- VCD cover
- Directed by: K. Selva Bharathy
- Written by: K. Selva Bharathy (dialogues)
- Screenplay by: K. Selva Bharathy
- Story by: V. G. Ramalingam
- Produced by: V. A. Durai
- Starring: Sathyaraj; Vivek; Devayani; Mumtaj;
- Cinematography: K. Vijay Chakravarthi
- Edited by: B. Lenin V. T. Vijayan
- Music by: Deva
- Production company: Evergreen Movie International
- Release date: 14 January 2002;
- Running time: 152 minutes
- Country: India
- Language: Tamil

= Vivaramana Aalu =

Vivaramana Aalu is a 2002 Indian Tamil-language comedy drama film directed by K. Selva Bharathy. The film stars Sathyaraj, Vivek, Devayani and Mumtaj, with Ponnambalam, Prathap K. Pothan, Kanal Kannan and Manochithra playing supporting roles. The film, produced by V. A. Durai, was released on 14 January 2002.

==Plot==
In Coimbatore, Mayilsamy is a pickpocket who is determined to make it big in life, by hook or crook. After being released from jail, his friend "Palladam" Bhaskar advises him to go to Chennai and to join the gang of Kota Subramaniam. In the meantime, Kota Subramaniam who is in Coimbatore pressures the innocent village belle Pappu to marry him. Mayilsamy then comes across Kota Subramaniam, he beats him up and steals his money. A politician, who witnessed the scene, asks Mayilsamy to marry Pappu in exchange for money promised by the government for those who marry girls from financially weak families. Mayilsamy marries her and deserts her soon after.
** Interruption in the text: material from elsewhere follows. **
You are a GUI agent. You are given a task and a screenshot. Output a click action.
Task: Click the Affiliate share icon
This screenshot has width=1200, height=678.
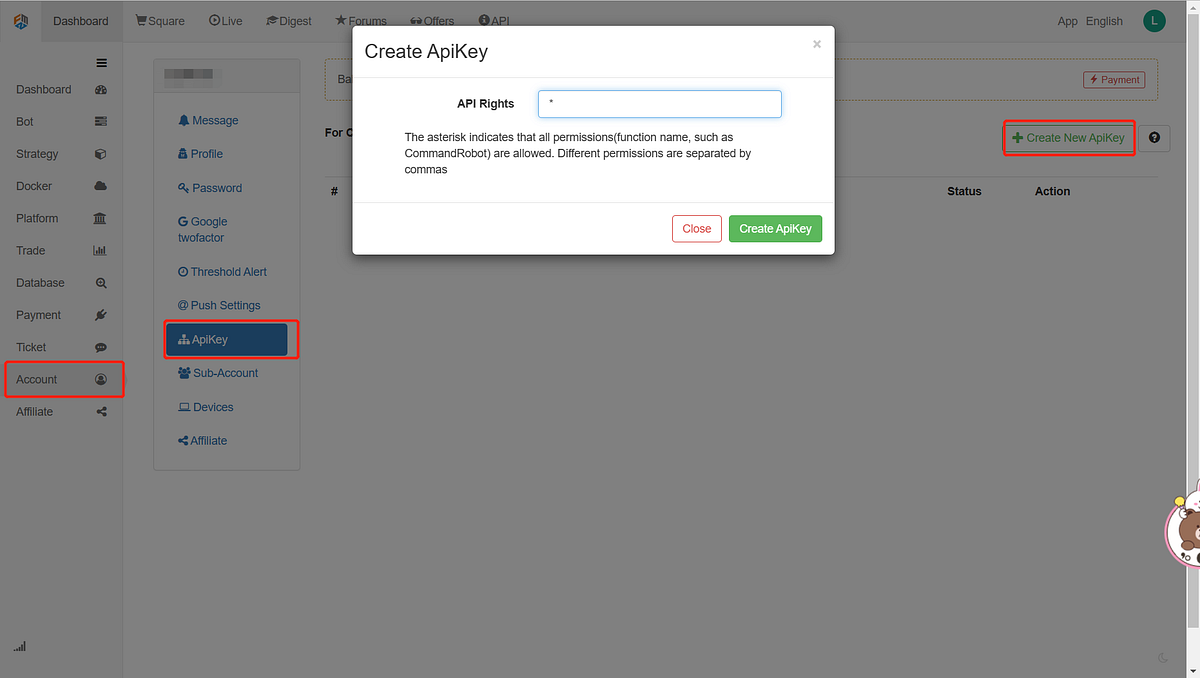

In Chennai, Mayilsamy tries to find Kota Subramaniam. The petty thief "Suitcase" Subbu who used to steal suitcases for a living is now cheating under the name of Dr John Britto, a psychiatrist doctor. When Mayilsamy tries to escape from the police, he ends in the asylum of Dr John Britto. Mayilsamy who knows about "Suitcase" Subbu's secret lies him that he is the real Dr John Britto and he decides to keep "Suitcase" Subbu as his assistant.

Puppy is a wealthy heiress and a mentally ill woman. Her parents, who are hell-bent on saving their family's prestige at any cost, do not want people to know about their daughter's mental illness and they hate each other. Mayilsamy who comes across Puppy decides to become her personal doctor and plans to marry her. Puppy is in fact faking as a mental patient to bring her parents together. Thanks to Mayilsamy, Puppy's parents reconcile and now want Mayilsamy to marry their daughter Puppy . Puppy falls in love with Mayilsamy. In the meantime, Pappu comes to Chennai looking for her husband Mayilsamy and "Suitcase" Subbu decides to help her.

Mayilsamy eventually realises his folly. He decides to live with his wife Pappu and to make an honest living. He also apologizes to Puppy for playing with her feelings.

==Soundtrack==
The soundtrack was composed by Deva.

Track listing
| No. | Title | Writer(s) | Singer(s) | Length |
|---|---|---|---|---|
| 1. | "Eeccha Eechambazham" | Kabilan | Krishnaraj, Pushpa Sriram | 4:50 |
| 2. | "Rottila Kiss Adhicha" | Na. Muthukumar | Mathangi | 3:52 |
| 3. | "Adiye Azhagi Aaravalli" | Na. Muthukumar | Sabesh, Anuradha Sriram, Chitra Sivaraman | 5:28 |
| 4. | "Yei Maamaa" | Na. Muthukumar | Tippu, Mathangi | 5:34 |
| 5. | "Vaadaa Vaadaa Paalkaaraa" | P. Vijay | Anuradha Sriram | 4:54 |
| Total length: |  |  |  | 24:38 |

==Reception==
Sify wrote, "Director Selvabharathy's idea is to please the frontbenchers as the story moves ahead. There is a comedy, sex, smutty dialogues and jokes galore at politicians especially targeting Tamilnadu chief Minister O. Panneerselvam". Mallini Mannath of Chennai Online said, "Verbal and situational comedy, some of them enjoyable, is packed in. The director makes no bones about catering to the masses. Giving Sathyaraj company is Vivek, straining his voice to a crescendo, fitting in well with the director's requirements. Mumtaz, for a change, has a meaty role, and uses well the opportunity given to her". Cinesouth wrote "Director Selva Bharati had taught us a very good lesson by his mistakes - its not enough if you manage to get a title that suits Sathyaraj, or get Vivek & Mumtaj as his co-stars, but, for a comedy movie also needs a screenplay".